Sanya, one of the most famous holiday paradises in South China's Hainan province, is poised to evolve into a hub for the remote sensing industry.
"In the past, remote sensing technologies were applied mainly in monitoring resources, environmental changes and natural disasters. Now, it is time to commercialize remote sensing information to serve more people," said Guo Huadong, a remote sensing expert and a member of the Chinese Academy of Sciences.
"Remote sensing, as an important aspect of information technology, should offer services to the general public," Guo said.
The academy's Institute of Remote Sensing and Digital Earth has agreed to construct a remote-sensing industrial park in Sanya in cooperation with the Hainan provincial government. If everything goes smoothly, construction will start in March.
Remote sensing - the use of airborne and spaceborne technologies to detect objects on the land, in the atmosphere or in the oceans - can be put to many uses.
"We can expand the use of remote sensing to the mobile Internet, say, mobile mapping with remote sensing information. But all of this requires the participation of the business sector," said Liu Yongwei, director of the Sanya Institute of Remote Sensing.
When complete, the 20-hectare industrial park will provide space for 30 remote sensing companies.
"A number of companies affiliated to the Chinese Academy of Sciences have shown interest in coming here," Liu said. "If each company generates 100 million yuan ($15.2 million) in production value every year, the output of the whole industry park will be close to 10 percent of Sanya's GDP."

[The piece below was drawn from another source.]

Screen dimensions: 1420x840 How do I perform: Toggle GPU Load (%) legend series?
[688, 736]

One of the advantages of the remote sensing industrial park is the broad coverage of satellite signals it could receive as part of a nationwide ground station network.

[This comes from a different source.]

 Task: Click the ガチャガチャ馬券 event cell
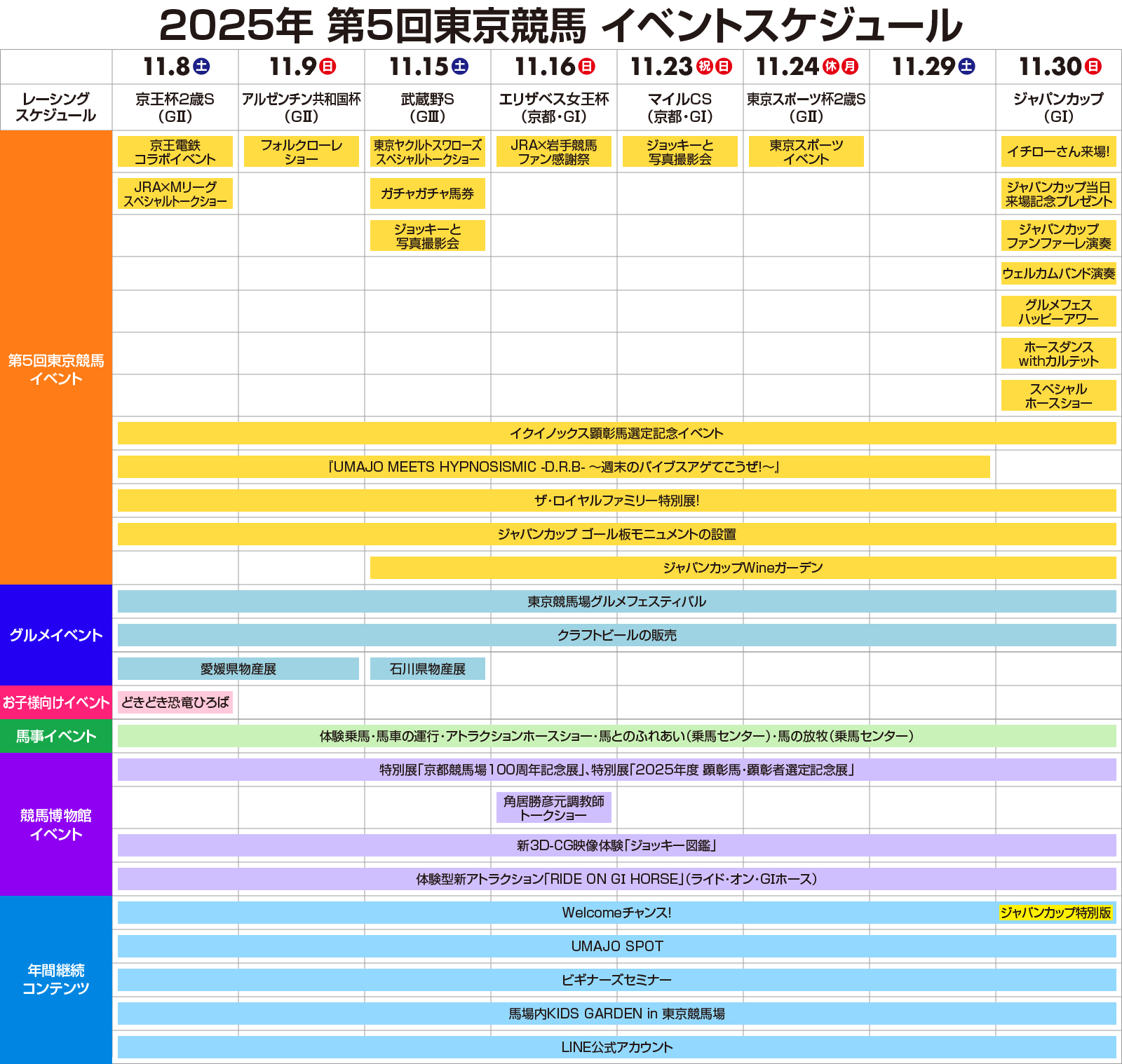428,195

Since the 1980s, the Institute of Remote Sensing and Digital Earth has built three satellite ground stations - in Beijing, the Xinjiang Uygur autonomous region and Sanya - which coordinate with each other to oversee 70 percent of the land and sea area in Asia.
In 2017, a ground station under construction in the Arctic is also expected to be completed, which will be linked to the network.
"We have to ensure that we get ahold of enough space information to the furthest extent of our national interests," said Guo. All the information is shared for professional and general use.
"The Chinese Academy of Sciences has produced more than 80 percent of the satellite sensors in China. In the future, I also hope the Sanya industrial park will become a production base for commercial satellites," he said.